Dans cet ordre d’idées, je me souviens d’un truc : lorsque le gouvernement précédent avait fini par imposer la LRU, qui entre autres, mettait fort à mal la recherche non appliquée, le ministère avait lancé un appel officiel : il s’agissait de demander la création d’un labo de recherche chargé de mettre au point un système intégral de surveillance des agents de l’Education Nationale, pour repérer la moindre activité subversive, la moindre pensée divergente…
A l’époque, des collègues et moi avions envisagé de candidater (dans l’idée de détourner le système et de ne dénoncer que des dirigeants dans l’exercice de la pensée convergente à leur fonction).

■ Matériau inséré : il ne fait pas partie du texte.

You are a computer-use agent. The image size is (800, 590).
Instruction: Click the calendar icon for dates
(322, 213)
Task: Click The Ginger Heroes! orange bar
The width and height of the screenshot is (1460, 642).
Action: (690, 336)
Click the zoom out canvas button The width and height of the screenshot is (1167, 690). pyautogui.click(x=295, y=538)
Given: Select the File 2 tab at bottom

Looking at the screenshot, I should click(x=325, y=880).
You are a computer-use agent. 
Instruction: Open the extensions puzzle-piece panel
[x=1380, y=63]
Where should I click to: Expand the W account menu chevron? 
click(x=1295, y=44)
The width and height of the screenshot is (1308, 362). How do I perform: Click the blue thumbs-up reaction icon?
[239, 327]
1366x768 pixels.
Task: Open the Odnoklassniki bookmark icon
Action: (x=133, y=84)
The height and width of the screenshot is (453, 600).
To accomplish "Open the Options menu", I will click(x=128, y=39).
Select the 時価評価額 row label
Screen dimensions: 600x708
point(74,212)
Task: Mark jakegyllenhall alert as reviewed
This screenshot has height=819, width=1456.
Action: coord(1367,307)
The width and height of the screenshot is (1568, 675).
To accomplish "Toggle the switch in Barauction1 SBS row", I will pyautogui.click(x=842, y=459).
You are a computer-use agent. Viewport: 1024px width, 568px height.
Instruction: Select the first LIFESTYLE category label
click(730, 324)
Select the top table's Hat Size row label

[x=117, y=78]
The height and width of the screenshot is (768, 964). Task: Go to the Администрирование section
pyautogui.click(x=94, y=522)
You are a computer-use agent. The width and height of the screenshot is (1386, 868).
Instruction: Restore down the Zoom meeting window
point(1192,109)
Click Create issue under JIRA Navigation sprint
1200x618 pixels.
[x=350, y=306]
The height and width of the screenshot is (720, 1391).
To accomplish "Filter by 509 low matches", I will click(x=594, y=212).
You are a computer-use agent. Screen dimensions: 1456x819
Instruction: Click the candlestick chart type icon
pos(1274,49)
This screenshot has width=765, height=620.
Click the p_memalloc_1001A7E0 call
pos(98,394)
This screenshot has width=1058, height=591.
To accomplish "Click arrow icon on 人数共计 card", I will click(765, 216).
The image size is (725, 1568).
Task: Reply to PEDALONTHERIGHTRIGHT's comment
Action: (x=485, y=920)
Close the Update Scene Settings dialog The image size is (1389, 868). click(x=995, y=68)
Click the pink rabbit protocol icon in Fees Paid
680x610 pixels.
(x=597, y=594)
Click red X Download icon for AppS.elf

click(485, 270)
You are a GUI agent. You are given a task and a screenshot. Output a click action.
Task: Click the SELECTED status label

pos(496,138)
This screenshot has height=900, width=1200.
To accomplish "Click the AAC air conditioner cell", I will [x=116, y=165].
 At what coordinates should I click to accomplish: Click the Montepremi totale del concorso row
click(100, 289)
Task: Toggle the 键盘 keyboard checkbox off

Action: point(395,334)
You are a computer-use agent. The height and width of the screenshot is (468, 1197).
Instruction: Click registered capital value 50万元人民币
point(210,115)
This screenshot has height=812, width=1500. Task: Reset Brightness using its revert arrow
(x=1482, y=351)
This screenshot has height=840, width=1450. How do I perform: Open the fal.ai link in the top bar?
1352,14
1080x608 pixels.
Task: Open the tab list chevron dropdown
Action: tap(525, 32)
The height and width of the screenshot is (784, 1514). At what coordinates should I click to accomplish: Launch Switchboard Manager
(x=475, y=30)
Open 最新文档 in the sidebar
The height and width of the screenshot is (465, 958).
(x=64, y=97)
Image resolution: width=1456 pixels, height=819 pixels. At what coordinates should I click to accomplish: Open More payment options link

On a finalement laissé tomber l’affaire. On en avait rigolé un moment (sur l’idée de l’arroseur arrosé), mais bon, ce n’était que de la rigolade de gentils potaches que nous sommes.
Ça me rappelle un titre de l’indépassable Desproges : « Rions un peu en attendant la mort ».
D’autres idées avaient circulé, comme celle de remplir soi-même sa propre fiche d’auto-délation…

Tout ceci est très gai, ne trouvez-vous pas ?
En cherchant un peu plus des références pour cet article, je suis quand même tombée sur quelque chose qui m’a remonté le moral.
En fait, c’est depuis qu’on est dans un monde tout libéral que sévit la censure (et, dans certains lieux du service public plus public du tout, la menace – pour cause de, d’ailleurs, je ne donnerai pas d’exemple particulier ici).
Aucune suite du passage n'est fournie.